Territórios

Congresso destina apenas 0,58% das emendas para ações climáticas na Amazônia

Do total de R$ 26,56 bilhões em emendas individuais previstas para 2026, apenas R$ 154,03 milhões foram direcionados a 97 ações ambientais e climáticas selecionadas. Esses recursos representam um acréscimo de apenas 2,5% sobre os R$ 6,15 bilhões já previstos pelo governo federal para essa área no próximo ano

Manaus, 15 de janeiro de 2026 – O Congresso Nacional destinou apenas 0,58% do total das emendas parlamentares individuais previstas no Projeto de Lei Orçamentária Anual (PLOA) de 2026 para ações ambientais e climáticas, segundo dados analisados a partir do orçamento federal.

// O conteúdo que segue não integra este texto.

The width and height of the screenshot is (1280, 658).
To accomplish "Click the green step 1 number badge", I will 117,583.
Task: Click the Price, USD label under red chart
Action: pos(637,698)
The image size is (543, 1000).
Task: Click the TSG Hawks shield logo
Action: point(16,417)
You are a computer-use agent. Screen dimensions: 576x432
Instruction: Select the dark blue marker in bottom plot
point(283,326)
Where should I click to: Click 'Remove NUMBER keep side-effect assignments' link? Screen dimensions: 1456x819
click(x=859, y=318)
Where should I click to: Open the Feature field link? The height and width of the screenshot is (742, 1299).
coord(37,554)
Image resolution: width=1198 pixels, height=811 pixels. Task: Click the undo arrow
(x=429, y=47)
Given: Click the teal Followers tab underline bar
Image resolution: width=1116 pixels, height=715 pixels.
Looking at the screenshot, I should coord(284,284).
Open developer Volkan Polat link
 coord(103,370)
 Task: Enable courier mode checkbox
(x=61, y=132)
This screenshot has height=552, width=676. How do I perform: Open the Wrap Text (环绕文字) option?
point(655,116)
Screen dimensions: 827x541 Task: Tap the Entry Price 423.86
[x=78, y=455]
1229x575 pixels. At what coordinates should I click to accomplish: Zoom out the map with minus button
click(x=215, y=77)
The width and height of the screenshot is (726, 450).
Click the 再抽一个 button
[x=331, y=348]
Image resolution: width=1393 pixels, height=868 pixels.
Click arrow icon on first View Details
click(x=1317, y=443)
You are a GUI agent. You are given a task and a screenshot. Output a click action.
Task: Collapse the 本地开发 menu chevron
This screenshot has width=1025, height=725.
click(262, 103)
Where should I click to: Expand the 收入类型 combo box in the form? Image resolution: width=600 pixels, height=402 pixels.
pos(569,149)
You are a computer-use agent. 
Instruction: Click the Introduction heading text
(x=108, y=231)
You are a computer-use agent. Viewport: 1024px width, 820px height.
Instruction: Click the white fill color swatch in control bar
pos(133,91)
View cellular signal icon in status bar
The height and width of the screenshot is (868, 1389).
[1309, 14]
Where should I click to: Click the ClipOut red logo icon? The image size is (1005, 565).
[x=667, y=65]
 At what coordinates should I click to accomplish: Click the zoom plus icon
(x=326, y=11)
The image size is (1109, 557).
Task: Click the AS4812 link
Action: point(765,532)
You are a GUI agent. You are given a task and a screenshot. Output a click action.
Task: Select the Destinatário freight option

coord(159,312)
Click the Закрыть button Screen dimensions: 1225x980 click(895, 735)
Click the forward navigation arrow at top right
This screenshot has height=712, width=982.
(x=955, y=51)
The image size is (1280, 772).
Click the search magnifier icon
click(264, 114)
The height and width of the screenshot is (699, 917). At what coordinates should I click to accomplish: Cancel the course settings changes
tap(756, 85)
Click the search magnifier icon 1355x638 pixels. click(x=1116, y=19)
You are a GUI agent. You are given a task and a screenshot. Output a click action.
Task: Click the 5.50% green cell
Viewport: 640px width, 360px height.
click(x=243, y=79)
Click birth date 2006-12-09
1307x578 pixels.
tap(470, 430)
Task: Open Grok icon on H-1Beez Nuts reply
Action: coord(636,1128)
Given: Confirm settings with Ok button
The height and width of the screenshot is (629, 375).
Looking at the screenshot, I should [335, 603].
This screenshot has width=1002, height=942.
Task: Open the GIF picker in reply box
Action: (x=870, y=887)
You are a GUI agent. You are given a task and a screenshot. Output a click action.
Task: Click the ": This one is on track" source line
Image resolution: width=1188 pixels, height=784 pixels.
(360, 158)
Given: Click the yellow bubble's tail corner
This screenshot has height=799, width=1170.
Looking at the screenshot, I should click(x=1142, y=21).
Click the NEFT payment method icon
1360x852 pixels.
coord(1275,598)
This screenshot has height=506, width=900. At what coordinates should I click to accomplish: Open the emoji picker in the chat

As informações constam no estudo “Emendas parlamentares na era dos extremos climáticos – na contramão do financiamento climático”, elaborado pelo Instituto de Estudos Socioeconômicos (Inesc) e divulgado na terça-feira, 13.

Essa disparidade ocorre em um contexto de agravamento dos extremos climáticos, com destaque para secas históricas na Amazônia, que deixaram de ser eventos pontuais. Do total de R$ 26,56 bilhões em emendas individuais previstas para 2026, apenas R$ 154,03 milhões foram direcionados a 97 ações ambientais e climáticas selecionadas. Esses recursos representam um acréscimo de apenas 2,5% sobre os R$ 6,15 bilhões já previstos pelo governo federal para essa área no próximo ano.

Amazônia fica fora da prioridade orçamentária

Na Amazônia Legal, estados considerados estratégicos para a política ambiental brasileira ficaram completamente fora das indicações parlamentares. Acre, Amapá, Pará, Roraima e Maranhão não receberam nenhum valor em emendas individuais destinadas às ações climáticas e ambientais analisadas no PLOA 2026.

O Amazonas, maior estado da região, recebeu apenas R$ 400 mil em emendas individuais para esse conjunto de ações. O valor é significativamente inferior ao destinado a outros estados da Região Norte, como Rondônia (R$ 6,1 milhões) e Tocantins (R$ 5,7 milhões), além de Mato Grosso (R$ 5 milhões).

Entre as ações consideradas estruturantes está a Ação 168N, voltada ao Fortalecimento da Fiscalização Ambiental para o Controle do Desmatamento Ilegal na Amazônia. Apesar de integrar o núcleo central da política ambiental federal, essa e outras iniciativas similares receberam apenas uma parcela residual dos recursos parlamentares.

Emendas concentram poder e comprimem políticas ambientais

O cenário ocorre em meio ao crescimento do controle do Congresso sobre as verbas discricionárias da União. Em 2025, o total de emendas parlamentares — incluindo individuais, de bancada e de comissão — alcança R$ 50,3 bilhões, o equivalente a quase 22% de todas as despesas não obrigatórias do governo federal.

No mesmo ano, das transferências discricionárias para estados e municípios, que somam R$ 7 bilhões, 99,9% dos recursos são definidos por parlamentares, e não pelo planejamento estratégico do Poder Executivo. O documento descreve esse arranjo como um “federalismo orçamentário paralelo”, no qual as decisões seguem critérios político-eleitorais.

Além disso, há registros de manobras envolvendo emendas de comissão (RP 8), que permitiriam extrapolar tetos fiscais ao classificar gastos de emendas como despesas diretas do governo. O quadro se soma ao Regime Fiscal Sustentável (LC nº 200/2023), que comprime investimentos em adaptação e mitigação climática, enquanto parcela significativa do orçamento discricionário permanece sob controle do Legislativo.

Seca histórica

Um estudo publicado na revista Scientific Reports identificou que a Amazônia viveu em 2023 condições de seca e temperaturas recordes, com níveis de água nos rios — como o de Manaus — caindo aos menores patamares desde o início das medições no início do século XX. Os pesquisadores mostraram que mecanismos atmosféricos combinados produziram um déficit extremo de chuva e calor excessivo, estabelecendo um novo patamar de estiagem sem precedentes na história recente da bacia amazônica.

Relatórios complementares indicam que, em 2023, todos os países que integram a Bacia Amazônica registraram as menores precipitações de julho a setembro em mais de quatro décadas, evidenciando um padrão de seca que persistiu ao longo do período 2023-2024. Esses episódios severos ampliam os riscos ambientais, sociais e econômicos na maior floresta tropical do planeta.